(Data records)
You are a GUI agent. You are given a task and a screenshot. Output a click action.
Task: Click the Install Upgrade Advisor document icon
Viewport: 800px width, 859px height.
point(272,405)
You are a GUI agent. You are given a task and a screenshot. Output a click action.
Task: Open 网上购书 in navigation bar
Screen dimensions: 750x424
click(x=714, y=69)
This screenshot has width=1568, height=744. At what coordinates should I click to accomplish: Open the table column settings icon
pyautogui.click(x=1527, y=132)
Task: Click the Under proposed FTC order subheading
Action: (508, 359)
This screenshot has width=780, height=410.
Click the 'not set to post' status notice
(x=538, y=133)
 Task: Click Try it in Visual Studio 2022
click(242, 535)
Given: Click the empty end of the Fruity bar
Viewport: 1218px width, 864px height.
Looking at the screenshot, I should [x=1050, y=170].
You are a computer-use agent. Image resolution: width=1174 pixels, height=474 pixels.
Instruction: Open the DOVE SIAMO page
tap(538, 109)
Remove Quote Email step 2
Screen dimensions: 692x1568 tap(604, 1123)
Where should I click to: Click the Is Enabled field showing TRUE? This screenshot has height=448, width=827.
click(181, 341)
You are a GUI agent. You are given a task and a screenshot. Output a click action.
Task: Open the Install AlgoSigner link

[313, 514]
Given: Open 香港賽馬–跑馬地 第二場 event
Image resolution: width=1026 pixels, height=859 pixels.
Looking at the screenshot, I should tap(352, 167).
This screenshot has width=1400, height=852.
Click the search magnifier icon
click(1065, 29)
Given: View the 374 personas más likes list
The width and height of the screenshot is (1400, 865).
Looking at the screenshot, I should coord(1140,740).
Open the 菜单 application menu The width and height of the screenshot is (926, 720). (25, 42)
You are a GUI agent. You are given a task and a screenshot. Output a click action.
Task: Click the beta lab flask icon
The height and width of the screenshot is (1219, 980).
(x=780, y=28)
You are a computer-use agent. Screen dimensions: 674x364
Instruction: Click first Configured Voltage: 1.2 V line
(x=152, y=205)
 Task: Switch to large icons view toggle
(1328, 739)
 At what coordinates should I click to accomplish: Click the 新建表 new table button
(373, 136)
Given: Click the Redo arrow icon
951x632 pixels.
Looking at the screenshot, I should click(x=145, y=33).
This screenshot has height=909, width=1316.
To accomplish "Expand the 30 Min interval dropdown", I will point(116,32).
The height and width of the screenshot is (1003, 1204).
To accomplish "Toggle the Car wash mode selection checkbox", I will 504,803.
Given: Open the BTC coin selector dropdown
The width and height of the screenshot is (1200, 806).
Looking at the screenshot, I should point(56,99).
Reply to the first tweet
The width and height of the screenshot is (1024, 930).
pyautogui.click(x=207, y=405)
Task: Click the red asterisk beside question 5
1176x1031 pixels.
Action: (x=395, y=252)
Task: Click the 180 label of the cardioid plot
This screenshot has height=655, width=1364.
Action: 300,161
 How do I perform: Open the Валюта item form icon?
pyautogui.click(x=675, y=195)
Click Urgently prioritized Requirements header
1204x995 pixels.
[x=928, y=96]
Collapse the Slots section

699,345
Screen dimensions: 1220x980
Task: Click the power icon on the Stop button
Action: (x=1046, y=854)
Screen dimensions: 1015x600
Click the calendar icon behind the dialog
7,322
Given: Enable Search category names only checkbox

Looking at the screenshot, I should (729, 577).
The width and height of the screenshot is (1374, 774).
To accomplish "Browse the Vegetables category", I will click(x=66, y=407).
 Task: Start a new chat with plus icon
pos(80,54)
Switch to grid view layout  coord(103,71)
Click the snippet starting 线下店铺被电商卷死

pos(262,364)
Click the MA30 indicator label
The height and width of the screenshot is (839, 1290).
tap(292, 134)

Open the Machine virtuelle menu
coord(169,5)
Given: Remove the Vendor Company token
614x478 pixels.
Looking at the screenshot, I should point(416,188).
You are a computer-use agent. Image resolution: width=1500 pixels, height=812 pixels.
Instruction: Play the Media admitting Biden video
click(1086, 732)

# Problem to work on
Convert the lines of the material from the line with "Screen dimensions: 1015x600" to the end of the material into a JSON list of strings, one string per line, leaving out blank lines.

# Problem solution
[
  "Screen dimensions: 1015x600",
  "Click the calendar icon behind the dialog",
  "7,322",
  "Given: Enable Search category names only checkbox",
  "Looking at the screenshot, I should (729, 577).",
  "The width and height of the screenshot is (1374, 774).",
  "To accomplish \"Browse the Vegetables category\", I will click(x=66, y=407).",
  " Task: Start a new chat with plus icon",
  "pos(80,54)",
  "Switch to grid view layout  coord(103,71)",
  "Click the snippet starting 线下店铺被电商卷死",
  "pos(262,364)",
  "Click the MA30 indicator label",
  "The height and width of the screenshot is (839, 1290).",
  "tap(292, 134)",
  "Open the Machine virtuelle menu",
  "coord(169,5)",
  "Given: Remove the Vendor Company token",
  "614x478 pixels.",
  "Looking at the screenshot, I should point(416,188).",
  "You are a computer-use agent. Image resolution: width=1500 pixels, height=812 pixels.",
  "Instruction: Play the Media admitting Biden video",
  "click(1086, 732)"
]